La sonda DART, de la NASA, chocó contra Dimorfo, un asteroide con una dimensión aproximada de 160 metros de diámetro, pues si bien este objeto celeste no significaba un peligro para la Tierra, el programa espacial estadounidense dará paso a esta colisión como un ensayo para evitar el impacto de cuerpos astronómicos que podrían tener consecuencias devastadoras en un futuro.

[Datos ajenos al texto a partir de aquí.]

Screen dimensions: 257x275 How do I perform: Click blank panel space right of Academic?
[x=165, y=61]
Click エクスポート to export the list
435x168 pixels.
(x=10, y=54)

El experimento de la NASA fue catalogado como un hito para la exploración científica especial, ya que es la primera vez que las y los científicos cambiarán el rumbo de un cuerpo celeste, como parte de un ensayo general que sentará las bases para cuando realmente se requiera de una intervención frente al posible impacto entre un asteroide y nuestro planeta.

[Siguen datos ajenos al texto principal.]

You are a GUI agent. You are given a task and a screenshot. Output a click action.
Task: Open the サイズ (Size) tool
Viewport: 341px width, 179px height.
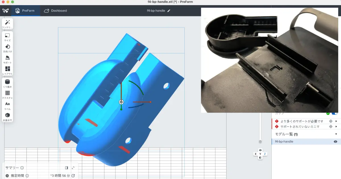(7, 37)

“No podemos dejar que una roca llegada del espacio nos hunda de nuevo en la Edad de Piedra”, argumentó Tom Statler, jefe científico de la misión. 

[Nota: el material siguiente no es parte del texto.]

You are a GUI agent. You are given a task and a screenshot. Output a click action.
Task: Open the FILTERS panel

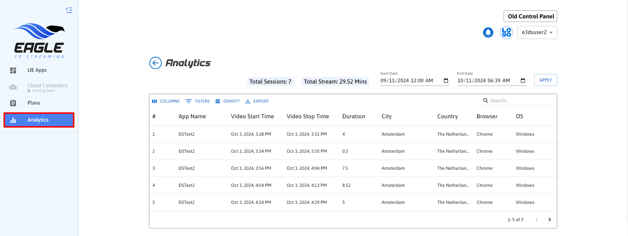coord(198,101)
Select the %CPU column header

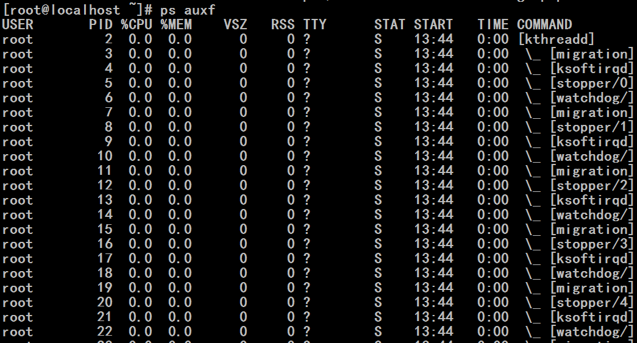point(137,25)
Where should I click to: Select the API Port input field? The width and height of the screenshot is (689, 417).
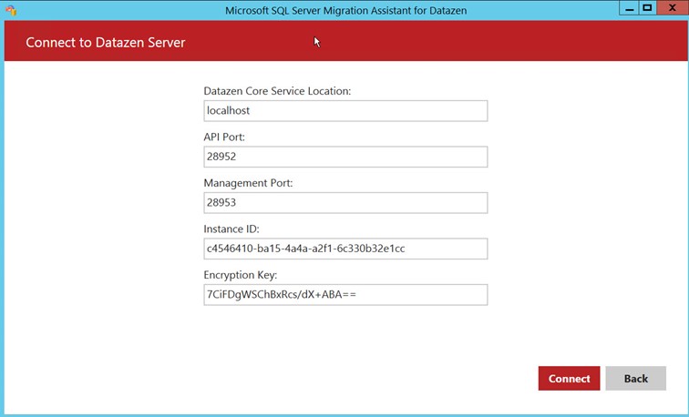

La decisión de la NASA deriva de un dato científico que no puede pasar desapercibido. Hasta el momento, la comunidad astronómica ha descubierto que el 95% de asteroides descubiertos cuenta con una composición mayor a un kilómetro de diámetro, semejante al tamaño de otros asteroides que en el pasado fueron causantes de extinciones masivas, como ocurrió hace 66 millones de años con la desaparición de los dinosaurios.

Pero este no es el único tipo de asteroide con dimensiones potencialmente peligrosas, también los hay de 140 metros o más que, de acuerdo con expertos, de impactar contra la Tierra podrían provocar catástrofes del orden de un accidente nuclear.

Así fue el choque de DART contra el asteroide Dimorfo

DART fue lanzada desde noviembre de 2021 y ahora llevó a cabo una de sus misiones más importantes hasta el momento; desviar la dirección de Dimorfo. Mientras la nave de la NASA se aproximaba a su objetivo, a una velocidad de 22 mil kilómetros por hora, provocó que la energía con la que viajaba, frenara al asteroide y modificara su órbita alrededor de Dídimo, otro asteroide alrededor del que Dimorfo gira.

Así fue como DART desvió a Dimorfo de Dídimo a unos 15 metros, aproximadamente, según lo dicho por Statler, quien también reveló que será la sonda de la NASA quien entregue las primeras imágenes del asteroide, pues hasta ahora, su aspecto era desconocido.